■ Task statement
The response should be the lines of the data, starting at the first and ending at the one that contains "Email (1329, 442)", copied without change.

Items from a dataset
-----

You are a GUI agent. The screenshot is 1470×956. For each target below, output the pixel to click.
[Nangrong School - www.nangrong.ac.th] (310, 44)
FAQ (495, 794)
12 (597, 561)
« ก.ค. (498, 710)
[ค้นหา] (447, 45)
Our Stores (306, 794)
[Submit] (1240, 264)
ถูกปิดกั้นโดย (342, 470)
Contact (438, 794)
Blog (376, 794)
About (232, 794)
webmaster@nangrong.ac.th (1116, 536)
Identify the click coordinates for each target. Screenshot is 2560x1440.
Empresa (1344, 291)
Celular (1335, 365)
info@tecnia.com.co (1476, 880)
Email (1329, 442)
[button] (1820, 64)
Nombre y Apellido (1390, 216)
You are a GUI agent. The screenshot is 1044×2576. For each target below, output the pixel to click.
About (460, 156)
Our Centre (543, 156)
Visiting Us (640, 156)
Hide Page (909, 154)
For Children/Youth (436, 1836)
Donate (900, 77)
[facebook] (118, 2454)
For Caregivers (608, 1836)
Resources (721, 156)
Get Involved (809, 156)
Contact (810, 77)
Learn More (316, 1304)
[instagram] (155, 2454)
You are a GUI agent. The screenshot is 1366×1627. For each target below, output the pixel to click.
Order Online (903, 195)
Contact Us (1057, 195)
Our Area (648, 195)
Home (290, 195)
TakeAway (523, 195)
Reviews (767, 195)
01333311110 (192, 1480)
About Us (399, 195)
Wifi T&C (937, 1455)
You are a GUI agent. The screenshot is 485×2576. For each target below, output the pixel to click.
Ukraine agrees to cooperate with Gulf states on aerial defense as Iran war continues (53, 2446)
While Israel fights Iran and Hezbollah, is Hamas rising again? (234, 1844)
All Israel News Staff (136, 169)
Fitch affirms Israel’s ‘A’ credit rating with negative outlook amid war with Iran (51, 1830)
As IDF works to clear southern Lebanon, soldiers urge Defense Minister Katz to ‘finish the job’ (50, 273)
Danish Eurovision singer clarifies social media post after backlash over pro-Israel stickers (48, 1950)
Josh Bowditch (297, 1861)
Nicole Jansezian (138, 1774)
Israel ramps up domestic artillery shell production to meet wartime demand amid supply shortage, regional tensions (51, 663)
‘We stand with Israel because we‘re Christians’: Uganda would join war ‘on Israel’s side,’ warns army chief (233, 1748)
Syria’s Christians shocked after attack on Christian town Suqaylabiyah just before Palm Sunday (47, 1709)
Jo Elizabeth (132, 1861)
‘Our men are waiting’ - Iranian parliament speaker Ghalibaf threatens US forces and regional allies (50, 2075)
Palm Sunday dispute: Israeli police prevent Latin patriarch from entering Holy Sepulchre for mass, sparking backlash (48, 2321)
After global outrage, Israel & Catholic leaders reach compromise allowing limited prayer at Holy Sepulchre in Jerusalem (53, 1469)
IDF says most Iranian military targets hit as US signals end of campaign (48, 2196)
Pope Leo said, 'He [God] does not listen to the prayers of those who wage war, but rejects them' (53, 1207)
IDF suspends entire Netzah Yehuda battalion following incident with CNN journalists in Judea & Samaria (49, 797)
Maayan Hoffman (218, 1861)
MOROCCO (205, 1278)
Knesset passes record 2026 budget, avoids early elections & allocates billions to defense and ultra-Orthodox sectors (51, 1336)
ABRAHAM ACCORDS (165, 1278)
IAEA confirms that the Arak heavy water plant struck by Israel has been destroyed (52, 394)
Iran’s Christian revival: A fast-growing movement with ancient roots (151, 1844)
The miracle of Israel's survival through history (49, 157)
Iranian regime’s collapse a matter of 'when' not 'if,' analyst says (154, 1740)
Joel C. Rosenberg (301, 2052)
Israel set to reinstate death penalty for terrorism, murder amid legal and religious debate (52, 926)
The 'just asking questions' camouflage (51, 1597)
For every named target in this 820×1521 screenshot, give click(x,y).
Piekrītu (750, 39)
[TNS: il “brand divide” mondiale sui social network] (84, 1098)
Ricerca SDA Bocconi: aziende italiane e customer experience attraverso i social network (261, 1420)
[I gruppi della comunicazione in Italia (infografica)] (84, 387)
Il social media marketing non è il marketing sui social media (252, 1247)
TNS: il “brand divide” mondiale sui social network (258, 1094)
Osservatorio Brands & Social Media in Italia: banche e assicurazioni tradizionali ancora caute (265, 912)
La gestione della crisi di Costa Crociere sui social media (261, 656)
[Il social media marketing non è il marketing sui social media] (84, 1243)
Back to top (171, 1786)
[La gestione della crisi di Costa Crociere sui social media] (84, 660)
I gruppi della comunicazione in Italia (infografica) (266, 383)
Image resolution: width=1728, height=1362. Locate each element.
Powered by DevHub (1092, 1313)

-----

■ Output for this exercise
You are a GUI agent. The screenshot is 1470×956. For each target below, output the pixel to click.
[Nangrong School - www.nangrong.ac.th] (310, 44)
FAQ (495, 794)
12 (597, 561)
« ก.ค. (498, 710)
[ค้นหา] (447, 45)
Our Stores (306, 794)
[Submit] (1240, 264)
ถูกปิดกั้นโดย (342, 470)
Contact (438, 794)
Blog (376, 794)
About (232, 794)
webmaster@nangrong.ac.th (1116, 536)
Identify the click coordinates for each target. Screenshot is 2560x1440.
Empresa (1344, 291)
Celular (1335, 365)
info@tecnia.com.co (1476, 880)
Email (1329, 442)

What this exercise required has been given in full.